Reputation: 213
I'm trying to do something like
df.query("'column' == 'a'").count()
but with
df.query("'column' == False").count()
What is the right way of using query
with a bool column?
Upvotes: 7
Views: 15602
Reputation: 21451
Even simpler using query:
df.query("~column").count()
Actually, below are the non-query ways to do it, they are actually not as pretty and can be slower (as query is sometimes very optimized)
Though you really should be using:
df[~df["column"]].count()
or if you prefer (more readable, but not always possible):
df[~df.column].count()
Upvotes: 3
Reputation: 19
Pandas uses pandas.eval() to evaluate code you pass to the pandas.query(). pandas.eval() makes this:
Evaluate a Python expression as a string using various backends.
In Python you need to use is operator to compare False to anything, simply because if you compare something to False you will always get False as result(That's how Python works, I don't really know why). pandas.query() seems to not support is statement, but we have workarounds:
We can check if column != column. If that returns True, that means that we are comparing some value to False. Use df.query("column != False")
We can use pandas functions if we pass pandas library in the local_dict keyword parameter. Like:
import pandas as pd
local_vars = {'pd': pd}
df.query(expr="@pd.isna(column)",local_dict=local_vars)

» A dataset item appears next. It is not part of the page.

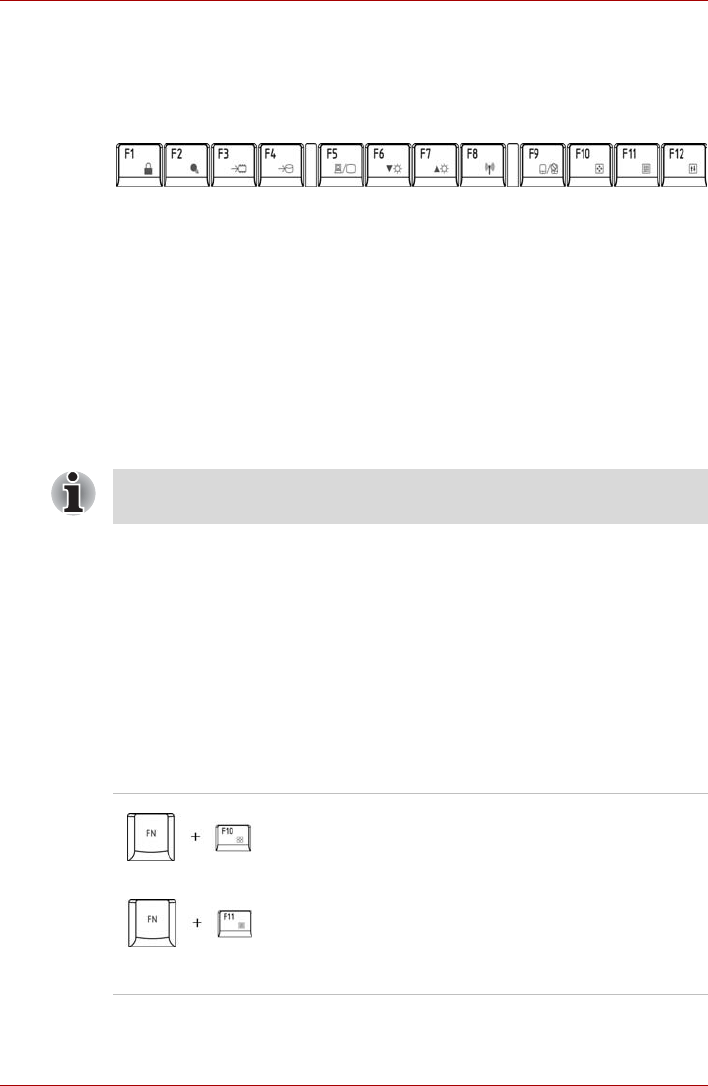Viewport: 708px width, 1086px height.
Task: Click the F1 key with the lock icon
Action: [x=138, y=163]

Also I am not sure what are you trying to do with count() as count() counts non-NA cells for each column or row
.
P.S don't use quotes around column name in df.query().
Upvotes: -1
Reputation: 78750
It's simply 'column == False'
.
>>> df = pd.DataFrame([[False, 1], [True, 2], [False, 3]], columns=['column', 'another_column'])
>>> df
column another_column
0 False 1
1 True 2
2 False 3
>>> df.query('column == False')
column another_column
0 False 1
2 False 3
>>> df.query('column == False').count()
column 2
another_column 2
dtype: int64
Personally, I prefer boolean indexing (if applicable to your situation).
>>> df[~df['column']]
column another_column
0 False 1
2 False 3
>>> df[~df['column']].count()
column 2
another_column 2
dtype: int64
Upvotes: 7